__Written task A__:
Format the records from the line containing "This screenshot has height=1080, width=1920. Find" through the end of the records as a numbered list, omitting blank lines.

If you happened to scroll through the “casual encounters” listings on Craigslist earlier this month, you may have come across an ad with the following header: “I want you to play with my toys.”
Local artist Laurenn McCubbin placed the ad, and the toys in question were her own creative spin on “masturbators”—the mass-produced, disembodied replicas of women’s and men’s sexual anatomy sold by adult retailers for the purpose of stimulation.
In the case of the Craigslist ad, the objects were silicone facsimiles of McCubbin’s body parts—her mouth, breasts and vagina—with the genitalia purposefully moved to different places.
The pieces are visually arresting, if slightly disorienting. There’s a life-sized double of McCubbin’s breasts with a vaginal opening placed strategically between them. There’s also a replica of her face, peaceful and cherubic, with an erect penis coming out of her mouth. The objects are soft and pliable, and if you’re anything like me, you’ll want to touch, stroke and fondle them. Which is exactly the point.
McCubbin, age 42, recruited people to interact—and have sex—with the toys in an effort to mimic the kinds of interactions that sex workers have with their clients. But there was a catch: She wasn’t seeking payment, rather she wanted to watch and document the interactions people had with her avatars through whatever medium participants wanted, including photographs, video and drawings.
The toys, the Craigslist ad, email responses from interested men, video and photos of people interacting with her silicone likenesses are all part of McCubbin’s Master of Fine Arts thesis show, Auto Erotic Ethnography, currently under way at UNLV’s Donna Beam Fine Art Gallery. (Full disclosure: I’m a member of McCubbin’s thesis committee, although I would be writing about this show even if I wasn’t.)

__Material provided__:
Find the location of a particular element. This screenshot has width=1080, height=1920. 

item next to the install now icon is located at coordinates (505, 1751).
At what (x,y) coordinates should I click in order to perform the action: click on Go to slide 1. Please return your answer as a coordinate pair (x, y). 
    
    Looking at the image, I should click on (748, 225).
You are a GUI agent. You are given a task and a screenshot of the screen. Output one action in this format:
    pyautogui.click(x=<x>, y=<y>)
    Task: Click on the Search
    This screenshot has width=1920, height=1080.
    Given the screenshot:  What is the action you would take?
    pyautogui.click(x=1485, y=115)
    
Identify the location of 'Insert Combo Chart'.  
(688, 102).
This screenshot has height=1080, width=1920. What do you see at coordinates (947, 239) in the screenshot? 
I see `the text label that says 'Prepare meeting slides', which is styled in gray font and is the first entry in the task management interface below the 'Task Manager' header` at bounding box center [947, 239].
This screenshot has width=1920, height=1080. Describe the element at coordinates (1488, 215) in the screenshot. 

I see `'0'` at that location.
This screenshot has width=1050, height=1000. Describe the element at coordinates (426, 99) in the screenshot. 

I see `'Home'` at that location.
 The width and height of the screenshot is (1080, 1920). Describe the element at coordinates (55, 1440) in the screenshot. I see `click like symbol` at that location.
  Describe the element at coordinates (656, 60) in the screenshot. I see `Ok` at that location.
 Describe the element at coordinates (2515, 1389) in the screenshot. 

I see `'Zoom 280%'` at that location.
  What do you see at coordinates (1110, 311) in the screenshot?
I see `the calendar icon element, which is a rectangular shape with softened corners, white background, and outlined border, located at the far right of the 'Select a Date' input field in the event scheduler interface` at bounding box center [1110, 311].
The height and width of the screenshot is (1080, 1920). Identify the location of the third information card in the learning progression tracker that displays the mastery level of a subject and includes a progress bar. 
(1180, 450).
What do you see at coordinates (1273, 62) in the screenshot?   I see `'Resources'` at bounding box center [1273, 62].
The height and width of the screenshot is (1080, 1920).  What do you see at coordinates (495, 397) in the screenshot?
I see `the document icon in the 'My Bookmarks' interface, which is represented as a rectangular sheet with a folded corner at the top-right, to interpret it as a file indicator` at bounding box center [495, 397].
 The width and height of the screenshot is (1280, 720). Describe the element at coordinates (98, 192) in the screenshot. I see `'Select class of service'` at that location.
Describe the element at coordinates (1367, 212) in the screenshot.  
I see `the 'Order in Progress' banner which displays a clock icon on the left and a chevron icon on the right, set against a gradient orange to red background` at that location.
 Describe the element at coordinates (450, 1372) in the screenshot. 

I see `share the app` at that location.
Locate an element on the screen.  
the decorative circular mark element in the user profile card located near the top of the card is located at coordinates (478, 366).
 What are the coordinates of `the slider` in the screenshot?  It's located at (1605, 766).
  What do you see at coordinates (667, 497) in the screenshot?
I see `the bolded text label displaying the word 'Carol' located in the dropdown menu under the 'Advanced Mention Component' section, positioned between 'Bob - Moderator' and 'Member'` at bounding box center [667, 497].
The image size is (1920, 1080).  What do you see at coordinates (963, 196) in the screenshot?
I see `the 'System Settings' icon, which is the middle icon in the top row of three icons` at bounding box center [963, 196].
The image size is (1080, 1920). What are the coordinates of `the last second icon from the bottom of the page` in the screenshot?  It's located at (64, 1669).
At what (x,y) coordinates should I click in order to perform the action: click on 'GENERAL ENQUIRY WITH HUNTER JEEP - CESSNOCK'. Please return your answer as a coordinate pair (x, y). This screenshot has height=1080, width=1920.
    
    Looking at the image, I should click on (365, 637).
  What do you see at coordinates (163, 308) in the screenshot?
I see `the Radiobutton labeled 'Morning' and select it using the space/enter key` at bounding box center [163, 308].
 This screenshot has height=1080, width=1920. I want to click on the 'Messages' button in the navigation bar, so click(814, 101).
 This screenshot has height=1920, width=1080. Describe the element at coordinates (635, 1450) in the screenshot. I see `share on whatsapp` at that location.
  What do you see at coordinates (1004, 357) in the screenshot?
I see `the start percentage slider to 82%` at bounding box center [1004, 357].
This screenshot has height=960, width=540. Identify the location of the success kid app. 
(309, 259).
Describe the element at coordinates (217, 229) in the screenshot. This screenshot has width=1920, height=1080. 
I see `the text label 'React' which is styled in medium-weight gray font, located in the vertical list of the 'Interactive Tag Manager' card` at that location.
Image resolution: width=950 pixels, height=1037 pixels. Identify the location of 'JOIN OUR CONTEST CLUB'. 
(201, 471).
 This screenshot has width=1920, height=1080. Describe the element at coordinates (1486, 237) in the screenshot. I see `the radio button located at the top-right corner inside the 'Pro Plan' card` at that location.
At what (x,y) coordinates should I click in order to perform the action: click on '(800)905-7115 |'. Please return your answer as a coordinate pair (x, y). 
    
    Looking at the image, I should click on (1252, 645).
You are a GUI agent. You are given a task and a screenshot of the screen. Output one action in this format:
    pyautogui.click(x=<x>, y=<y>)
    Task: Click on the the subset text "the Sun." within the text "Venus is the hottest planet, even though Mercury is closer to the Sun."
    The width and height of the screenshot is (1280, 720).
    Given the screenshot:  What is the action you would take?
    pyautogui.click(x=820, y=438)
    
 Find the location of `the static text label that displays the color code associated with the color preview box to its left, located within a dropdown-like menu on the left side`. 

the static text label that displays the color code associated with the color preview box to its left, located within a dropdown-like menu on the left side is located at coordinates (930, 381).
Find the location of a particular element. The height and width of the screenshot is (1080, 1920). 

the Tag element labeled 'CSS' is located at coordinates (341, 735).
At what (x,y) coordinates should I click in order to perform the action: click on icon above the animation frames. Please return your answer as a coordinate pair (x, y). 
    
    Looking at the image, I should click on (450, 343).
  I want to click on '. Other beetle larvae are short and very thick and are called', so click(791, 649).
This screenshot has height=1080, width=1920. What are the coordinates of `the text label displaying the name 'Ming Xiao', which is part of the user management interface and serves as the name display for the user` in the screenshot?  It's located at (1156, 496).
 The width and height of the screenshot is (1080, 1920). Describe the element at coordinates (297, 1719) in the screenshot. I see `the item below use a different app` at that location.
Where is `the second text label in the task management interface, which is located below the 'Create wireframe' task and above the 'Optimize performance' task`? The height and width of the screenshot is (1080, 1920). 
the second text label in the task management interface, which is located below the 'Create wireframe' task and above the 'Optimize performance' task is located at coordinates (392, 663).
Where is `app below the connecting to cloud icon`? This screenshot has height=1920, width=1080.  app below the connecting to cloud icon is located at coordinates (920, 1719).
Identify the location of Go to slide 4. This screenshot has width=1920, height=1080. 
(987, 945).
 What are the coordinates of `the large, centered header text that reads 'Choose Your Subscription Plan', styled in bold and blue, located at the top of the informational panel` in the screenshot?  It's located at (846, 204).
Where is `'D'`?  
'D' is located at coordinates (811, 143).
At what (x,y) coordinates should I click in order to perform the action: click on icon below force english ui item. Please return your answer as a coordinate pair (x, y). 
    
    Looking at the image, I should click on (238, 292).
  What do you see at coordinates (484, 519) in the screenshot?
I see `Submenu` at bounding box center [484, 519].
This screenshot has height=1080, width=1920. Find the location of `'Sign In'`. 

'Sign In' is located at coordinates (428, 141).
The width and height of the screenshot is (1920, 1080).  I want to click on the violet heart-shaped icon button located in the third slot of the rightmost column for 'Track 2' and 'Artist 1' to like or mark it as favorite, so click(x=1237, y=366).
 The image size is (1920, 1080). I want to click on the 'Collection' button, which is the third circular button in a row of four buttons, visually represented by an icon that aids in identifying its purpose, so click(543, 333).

__Written task B__:
Resume the article on Laurenn McCubbin's Auto Erotic Ethnography thesis show, starting immediately after its final sentence.

__Exercise result A__:
1. This screenshot has height=1080, width=1920. Find the location of `'Sign In'`. 
2. 'Sign In' is located at coordinates (428, 141).
3. The width and height of the screenshot is (1920, 1080).  I want to click on the violet heart-shaped icon button located in the third slot of the rightmost column for 'Track 2' and 'Artist 1' to like or mark it as favorite, so click(x=1237, y=366).
4.  The image size is (1920, 1080). I want to click on the 'Collection' button, which is the third circular button in a row of four buttons, visually represented by an icon that aids in identifying its purpose, so click(543, 333).

__Exercise result B__:
- Auto Erotic Ethnography
- Through April 1, Donna Beam Fine Art Gallery at UNLV, 895-3893
This isn’t the first time the theme of sex and commodification has figured prominently in McCubbin’s artwork. Her midway show at UNLV last spring, Speaking to Las Vegas in the Language of Las Vegas, was a direct confrontation with what she sees as Vegas’ paradoxical, and some might argue vexed, relationship with sex. While sex is everywhere in the city, from billboards to nightclubs to Yellow Pages filled with escort ads, McCubbin contends that Las Vegas is, actually, “an incredibly close-minded place about sexuality.”
In Speaking to Las Vegas in the Language of Las Vegas, McCubbin took a widely familiar scene on the Strip—men handing out handbills advertising escorts—and dramatically reconfigured it to start a dialogue with the city about the role of sex work in the local economy. She set up her own website, called Lady Biz, created her own “hooker cards,” with images of actual sex workers that she had interviewed and drawn, and took to the Strip to gauge and record the responses of passersby.
In her new work, McCubbin moves beyond the peculiarities of Las Vegas’ sexual economy to explore and document the wider circuit of production and consumption that drives the sex industry, laying bare the often unexamined processes of sexual commodification.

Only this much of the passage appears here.